Prompt:
The response must consist of every record, restated word for word.

Pixel coordinate grounding data:
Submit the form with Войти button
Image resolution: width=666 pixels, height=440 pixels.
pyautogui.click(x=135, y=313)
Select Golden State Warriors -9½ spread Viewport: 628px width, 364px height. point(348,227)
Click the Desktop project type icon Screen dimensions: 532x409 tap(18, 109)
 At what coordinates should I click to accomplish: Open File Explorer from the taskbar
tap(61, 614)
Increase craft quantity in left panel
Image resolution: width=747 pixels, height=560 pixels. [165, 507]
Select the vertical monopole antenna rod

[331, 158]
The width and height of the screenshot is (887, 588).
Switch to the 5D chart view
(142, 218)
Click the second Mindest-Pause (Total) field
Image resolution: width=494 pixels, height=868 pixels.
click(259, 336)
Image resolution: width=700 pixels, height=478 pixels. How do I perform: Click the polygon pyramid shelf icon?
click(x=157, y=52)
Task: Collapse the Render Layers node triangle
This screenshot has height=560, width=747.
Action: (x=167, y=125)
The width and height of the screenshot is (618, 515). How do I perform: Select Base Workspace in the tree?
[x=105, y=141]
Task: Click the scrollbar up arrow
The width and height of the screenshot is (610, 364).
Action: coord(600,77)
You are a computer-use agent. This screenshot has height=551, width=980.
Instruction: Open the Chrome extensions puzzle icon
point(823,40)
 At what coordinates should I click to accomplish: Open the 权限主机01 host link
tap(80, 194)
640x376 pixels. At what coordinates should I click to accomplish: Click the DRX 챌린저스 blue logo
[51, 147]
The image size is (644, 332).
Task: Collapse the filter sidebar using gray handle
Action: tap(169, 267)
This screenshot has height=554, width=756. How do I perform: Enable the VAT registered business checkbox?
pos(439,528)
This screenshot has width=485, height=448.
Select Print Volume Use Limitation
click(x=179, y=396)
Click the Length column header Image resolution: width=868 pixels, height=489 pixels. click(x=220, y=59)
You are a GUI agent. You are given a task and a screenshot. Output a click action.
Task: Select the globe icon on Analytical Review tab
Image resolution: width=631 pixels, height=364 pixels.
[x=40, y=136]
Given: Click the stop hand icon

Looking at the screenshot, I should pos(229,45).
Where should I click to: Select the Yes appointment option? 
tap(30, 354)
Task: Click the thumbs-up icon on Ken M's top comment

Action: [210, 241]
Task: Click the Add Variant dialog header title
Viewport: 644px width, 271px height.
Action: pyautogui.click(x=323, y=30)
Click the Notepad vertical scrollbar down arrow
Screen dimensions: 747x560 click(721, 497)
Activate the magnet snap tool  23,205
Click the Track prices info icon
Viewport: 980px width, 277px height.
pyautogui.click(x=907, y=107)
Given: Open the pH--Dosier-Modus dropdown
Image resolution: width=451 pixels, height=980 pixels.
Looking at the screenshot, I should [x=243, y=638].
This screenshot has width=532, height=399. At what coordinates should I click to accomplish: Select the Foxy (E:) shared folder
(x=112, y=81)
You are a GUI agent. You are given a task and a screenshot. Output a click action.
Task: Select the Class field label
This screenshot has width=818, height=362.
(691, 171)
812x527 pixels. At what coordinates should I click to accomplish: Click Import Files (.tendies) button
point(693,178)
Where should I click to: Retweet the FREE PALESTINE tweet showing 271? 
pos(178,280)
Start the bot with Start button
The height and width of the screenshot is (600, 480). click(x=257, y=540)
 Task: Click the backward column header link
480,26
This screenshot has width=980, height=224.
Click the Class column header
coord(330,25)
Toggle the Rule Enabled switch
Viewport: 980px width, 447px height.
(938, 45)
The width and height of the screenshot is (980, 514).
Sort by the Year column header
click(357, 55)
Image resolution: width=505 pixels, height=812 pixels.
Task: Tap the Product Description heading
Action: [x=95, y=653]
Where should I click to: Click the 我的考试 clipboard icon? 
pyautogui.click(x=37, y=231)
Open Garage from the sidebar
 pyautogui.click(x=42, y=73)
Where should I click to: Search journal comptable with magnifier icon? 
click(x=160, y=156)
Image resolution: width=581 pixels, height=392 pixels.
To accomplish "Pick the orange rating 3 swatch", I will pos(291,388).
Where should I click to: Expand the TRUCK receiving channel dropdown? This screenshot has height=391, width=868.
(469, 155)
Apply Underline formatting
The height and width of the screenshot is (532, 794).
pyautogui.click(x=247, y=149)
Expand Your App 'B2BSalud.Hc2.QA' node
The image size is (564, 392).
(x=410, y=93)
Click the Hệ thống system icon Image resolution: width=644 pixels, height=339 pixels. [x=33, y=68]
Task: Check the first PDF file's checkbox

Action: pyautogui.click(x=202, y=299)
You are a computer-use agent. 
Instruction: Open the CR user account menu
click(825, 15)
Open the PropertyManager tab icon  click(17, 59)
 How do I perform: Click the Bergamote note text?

Response for this exercise:
Submit the form with Войти button
Image resolution: width=666 pixels, height=440 pixels.
pyautogui.click(x=135, y=313)
Select Golden State Warriors -9½ spread Viewport: 628px width, 364px height. point(348,227)
Click the Desktop project type icon Screen dimensions: 532x409 tap(18, 109)
 At what coordinates should I click to accomplish: Open File Explorer from the taskbar
tap(61, 614)
Increase craft quantity in left panel
Image resolution: width=747 pixels, height=560 pixels. [165, 507]
Select the vertical monopole antenna rod

[331, 158]
The width and height of the screenshot is (887, 588).
Switch to the 5D chart view
(142, 218)
Click the second Mindest-Pause (Total) field
Image resolution: width=494 pixels, height=868 pixels.
click(259, 336)
Image resolution: width=700 pixels, height=478 pixels. How do I perform: Click the polygon pyramid shelf icon?
click(x=157, y=52)
Task: Collapse the Render Layers node triangle
This screenshot has height=560, width=747.
Action: (x=167, y=125)
The width and height of the screenshot is (618, 515). How do I perform: Select Base Workspace in the tree?
[x=105, y=141]
Task: Click the scrollbar up arrow
The width and height of the screenshot is (610, 364).
Action: coord(600,77)
You are a computer-use agent. This screenshot has height=551, width=980.
Instruction: Open the Chrome extensions puzzle icon
point(823,40)
 At what coordinates should I click to accomplish: Open the 权限主机01 host link
tap(80, 194)
640x376 pixels. At what coordinates should I click to accomplish: Click the DRX 챌린저스 blue logo
[51, 147]
The image size is (644, 332).
Task: Collapse the filter sidebar using gray handle
Action: tap(169, 267)
This screenshot has height=554, width=756. How do I perform: Enable the VAT registered business checkbox?
pos(439,528)
This screenshot has width=485, height=448.
Select Print Volume Use Limitation
click(x=179, y=396)
Click the Length column header Image resolution: width=868 pixels, height=489 pixels. click(x=220, y=59)
You are a GUI agent. You are given a task and a screenshot. Output a click action.
Task: Select the globe icon on Analytical Review tab
Image resolution: width=631 pixels, height=364 pixels.
[x=40, y=136]
Given: Click the stop hand icon

Looking at the screenshot, I should pos(229,45).
Where should I click to: Select the Yes appointment option? 
tap(30, 354)
Task: Click the thumbs-up icon on Ken M's top comment

Action: [210, 241]
Task: Click the Add Variant dialog header title
Viewport: 644px width, 271px height.
Action: pyautogui.click(x=323, y=30)
Click the Notepad vertical scrollbar down arrow
Screen dimensions: 747x560 click(721, 497)
Activate the magnet snap tool  23,205
Click the Track prices info icon
Viewport: 980px width, 277px height.
pyautogui.click(x=907, y=107)
Given: Open the pH--Dosier-Modus dropdown
Image resolution: width=451 pixels, height=980 pixels.
Looking at the screenshot, I should [x=243, y=638].
This screenshot has width=532, height=399. At what coordinates should I click to accomplish: Select the Foxy (E:) shared folder
(x=112, y=81)
You are a GUI agent. You are given a task and a screenshot. Output a click action.
Task: Select the Class field label
This screenshot has width=818, height=362.
(691, 171)
812x527 pixels. At what coordinates should I click to accomplish: Click Import Files (.tendies) button
point(693,178)
Where should I click to: Retweet the FREE PALESTINE tweet showing 271? 
pos(178,280)
Start the bot with Start button
The height and width of the screenshot is (600, 480). click(x=257, y=540)
 Task: Click the backward column header link
480,26
This screenshot has width=980, height=224.
Click the Class column header
coord(330,25)
Toggle the Rule Enabled switch
Viewport: 980px width, 447px height.
(938, 45)
The width and height of the screenshot is (980, 514).
Sort by the Year column header
click(357, 55)
Image resolution: width=505 pixels, height=812 pixels.
Task: Tap the Product Description heading
Action: [x=95, y=653]
Where should I click to: Click the 我的考试 clipboard icon? 
pyautogui.click(x=37, y=231)
Open Garage from the sidebar
 pyautogui.click(x=42, y=73)
Where should I click to: Search journal comptable with magnifier icon? 
click(x=160, y=156)
Image resolution: width=581 pixels, height=392 pixels.
To accomplish "Pick the orange rating 3 swatch", I will pos(291,388).
Where should I click to: Expand the TRUCK receiving channel dropdown? This screenshot has height=391, width=868.
(469, 155)
Apply Underline formatting
The height and width of the screenshot is (532, 794).
pyautogui.click(x=247, y=149)
Expand Your App 'B2BSalud.Hc2.QA' node
The image size is (564, 392).
(x=410, y=93)
Click the Hệ thống system icon Image resolution: width=644 pixels, height=339 pixels. [x=33, y=68]
Task: Check the first PDF file's checkbox

Action: pyautogui.click(x=202, y=299)
You are a computer-use agent. 
Instruction: Open the CR user account menu
click(825, 15)
Open the PropertyManager tab icon  click(17, 59)
 How do I perform: Click the Bergamote note text?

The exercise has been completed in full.